La proposición del hombre absurdo de Camus, tal como la expone en El mito de Sísifo, es una respuesta íntegra y coherente al desconcierto de nuestra intrascendencia, pese a no curar la angustia ni aliviar la nostalgia de significado. En lugar de eludir el sinsentido con artificios o excusas, la mente lúcida se planta ante él y lo sostiene. Es el coraje, la terquedad si se quiere, lo que toma el timón del individuo.


¿Cómo vislumbrar sentido en el erial absurdo en que nos arroja la perspectiva de la nada? La razón no puede responder, como ya le reprochó Pascal, quien, decepcionado, la descartó por completo y eligió regresar a las razones del corazón, a las plácidas penumbras de la fe. Camus ve en esa huida un “salto”, un vuelco de traición a la verdad que Sartre habría considerado mala fe; quiere mantener la lucidez hasta donde le lleve.

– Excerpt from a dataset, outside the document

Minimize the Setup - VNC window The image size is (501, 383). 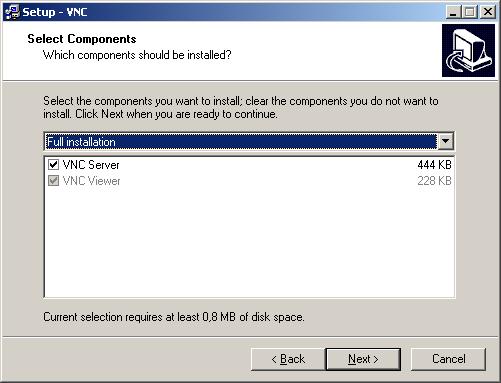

La condena de Sísifo le parece la metáfora apropiada del drama existencial. El reo eterno remonta su piedra con esfuerzo y dolor, y la ve caer con amargura. Camus le sugiere hallar, en esa tarea atroz, la alegría de ser él mismo, de cumplir su destino, de fundirse en el misterio de las cosas, asumiendo un universo que no responde. En vez de inventar componendas, Sísifo contempla y actúa, y halla la felicidad en ese mero actuar, aunque lo retenga encadenado a una ladera y una roca.
“Hay que imaginar a Sísifo dichoso”, concluye Camus. “El esfuerzo mismo para llegar a las cimas basta para llenar un corazón de hombre”. Esta entrega, aun siendo fruto de la razón, ya no es racional. Es un presentimiento, un envite; es amor a lo que es. Cuando uno ama no precisa interrogarse, porque el amor contiene todas las respuestas.
En ese punto se deja de pensar, se detienen los embrollos de la mente: un corazón pleno, que ha contactado con la intensidad, no necesita dar saltos para recuperar el abrigo de los dioses. Se dirige de otro modo al universo, en el que ya no encuentra un territorio frío y ajeno ante el cual se recortaba la sombra de la identidad consciente: se ha instaurado una nueva confianza que no requiere ser traducida en pensamientos. De repente, basta con vivir. Y si vivir es dolor, ese dolor queda absorbido por la misma entrega del ser completo.

La obstinación en el sentido, personalmente, no me ha empujado a vivir, sino a pasarle cuentas a la vida. La vida calló siempre, y yo me quedaba más desolado. Así le sucedía a Unamuno cuando se obcecaba en la trascendencia: son angustias sin solución, legítimas y humanas, pero al cabo infructuosas como los lamentos. Un yogui o un budista también son, a su manera, absurdos y obstinados, pero usan esa fuerza para emanciparse. Mi obstinación me ha sumido en la rumia angustiada; a veces he creído tomar las riendas y establecer compromisos, pero la vida no tiene por costumbre ceñirse a sus contratos. Al final, como Sísifo, me encuentro con la roca rodando igual por la pendiente. Porque la roca es un misterio, su caída es un misterio, los propios dioses y su maldición son un misterio. Y lo soy yo con mi destino a cuestas.
Tal vez no pueda celebrar ese misterio, pero puedo amarlo. Puedo, como Camus, encogerme de hombros y atenerme a su tributo. Al fin y al cabo, yo me defino por esa peculiar relación con la roca. Consumaré mi naturaleza sin reticencia. Me zambulliré en mi naturaleza —la pendiente, la roca, la gravedad, la desmesurada maldición de los dioses— y cumpliré mi destino. Hay en ese gesto una dignidad y una libertad nuevas que ayudan a seguir adelante. Podría no seguir, simplemente elijo hacerlo. No hay razón para vivir, pero tampoco para morir. Y menos aún para ponérmelo difícil.